I must highlight that I wasn't deported or told to leave, we were told that as long as we didn't leave the US we could apply when things picked up and we could afford to adjust my status. 
We are so worried now that I could be refused entry, I am missing my husband and he has just started his new job and of course we just want to be a family again as soon as possible.

Please could anyone advise me? We are good people and we would never want to be in that horrible situation again as we were in the USA,it was just the recession and we did the honourable thing by leaving for the UK, legally. I really want to join my husband now and begin our new life. I was going to visit my husband and then we could start the PR application when I returned to the Uk and then we would join him the next month. Is that the way forward? Any advice would be appreciated. Thanks!


----------



## Jrge (Mar 22, 2011)

Hi,


JacqelineA said:


> Hi, I am hoping someone can help me? I overstayed my visitor waiver visa in the US for a year, I didn't intend to break the law, Its just my husband kept losing his job in California because of the recession and we couldn't afford to adjust my status over there. Things were so bad that we decided to go to the UK. We applied for my husband to get his permission to stay in the UK and were successful. We have lived in the UK for almost 3 years now. My husband and our son were not happy here though so we decided to go to Canada, (my husband is Canadian). He got a job fairly easily and is now over there. I have flights booked to visit him in 3 weeks. I have return tickets I was wondering if the US overstay is going to be an issue with Canadian immigration when we arrive? it only just occurred to me that it might. I don't know whether the CBSA will even see anything about my overstay or if it will matter as Canada is completely separate from the USA.
> I must highlight that I wasn't deported or told to leave, we were told that as long as we didn't leave the US we could apply when things picked up and we could afford to adjust my status.
> We are so worried now that I could be refused entry, I am missing my husband and he has just started his new job and of course we just want to be a family again as soon as possible.
> 
> Please could anyone advise me? We are good people and we would never want to be in that horrible situation again as we were in the USA,it was just the recession and we did the honourable thing by leaving for the UK, legally. I really want to join my husband now and begin our new life. I was going to visit my husband and then we could start the PR application when I returned to the Uk and then we would join him the next month. Is that the way forward? Any advice would be appreciated. Thanks!


Technically you shouldn't have any problems to enter as visitor, for as long as you show strong ties to UK. 

Animo
(Cheers)


----------



## JacqelineA (Sep 8, 2013)

Jrge said:


> Hi,
> 
> Technically you shouldn't have any problems to enter as visitor, for as long as you show strong ties to UK.
> 
> ...


Hi Jrge, do you really think so?

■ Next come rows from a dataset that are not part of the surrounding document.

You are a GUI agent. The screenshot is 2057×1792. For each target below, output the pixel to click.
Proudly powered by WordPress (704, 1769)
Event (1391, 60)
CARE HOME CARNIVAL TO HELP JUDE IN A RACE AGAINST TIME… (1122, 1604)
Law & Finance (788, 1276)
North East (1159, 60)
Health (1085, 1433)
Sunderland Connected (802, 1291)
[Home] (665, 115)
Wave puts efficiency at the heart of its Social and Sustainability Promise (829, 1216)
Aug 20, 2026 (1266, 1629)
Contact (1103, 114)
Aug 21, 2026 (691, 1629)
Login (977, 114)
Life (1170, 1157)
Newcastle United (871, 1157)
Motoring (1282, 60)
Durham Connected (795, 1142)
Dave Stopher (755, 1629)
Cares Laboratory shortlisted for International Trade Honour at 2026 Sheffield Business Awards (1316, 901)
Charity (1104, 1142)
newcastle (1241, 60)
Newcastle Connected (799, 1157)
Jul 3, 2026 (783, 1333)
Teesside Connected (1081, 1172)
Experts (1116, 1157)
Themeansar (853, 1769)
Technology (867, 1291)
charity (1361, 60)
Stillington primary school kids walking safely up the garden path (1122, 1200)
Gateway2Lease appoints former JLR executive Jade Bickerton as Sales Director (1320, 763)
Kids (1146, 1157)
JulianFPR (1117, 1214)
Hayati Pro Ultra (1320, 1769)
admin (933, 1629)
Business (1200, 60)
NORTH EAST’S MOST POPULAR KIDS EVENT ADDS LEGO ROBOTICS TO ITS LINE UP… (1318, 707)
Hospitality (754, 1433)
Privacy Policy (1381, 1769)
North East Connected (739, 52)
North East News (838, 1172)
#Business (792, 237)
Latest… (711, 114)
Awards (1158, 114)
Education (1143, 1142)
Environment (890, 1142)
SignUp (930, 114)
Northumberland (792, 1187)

Do you know if my overstay will show up ? Do you think the Canadians can see by my passport that I overstayed? I have nothing on my passport negatively speaking, I have no stamp and I wasn't deported. it I so scary to think I could fly all the way over there with our son and not be able to gain entry. Thanks again, I really appreciate your advice


----------



## Jrge (Mar 22, 2011)

Hi,


JacqelineA said:


> Hi Jrge, do you really think so? Do you know if my overstay will show up ? Do you think the Canadians can see by my passport that I overstayed? I have nothing on my passport negatively speaking, I have no stamp and I wasn't deported. it I so scary to think I could fly all the way over there with our son and not be able to gain entry. Thanks again, I really appreciate your advice


I've met a couple of Europeans that had been living in the US without any legal status, and it's not only that they were admitted, but now they finally have a work permit. 

Animo
(Cheers)


----------



## JacqelineA (Sep 8, 2013)

That's good to know, I am ringing the CIC and an immigration lawyer today so hopefully we will find out answers. I also think it might help if we just submit my PR sponsored application right away so that the immigration officers will know we are serious about doing things right. 

Thanks!:fingerscrossed:


----------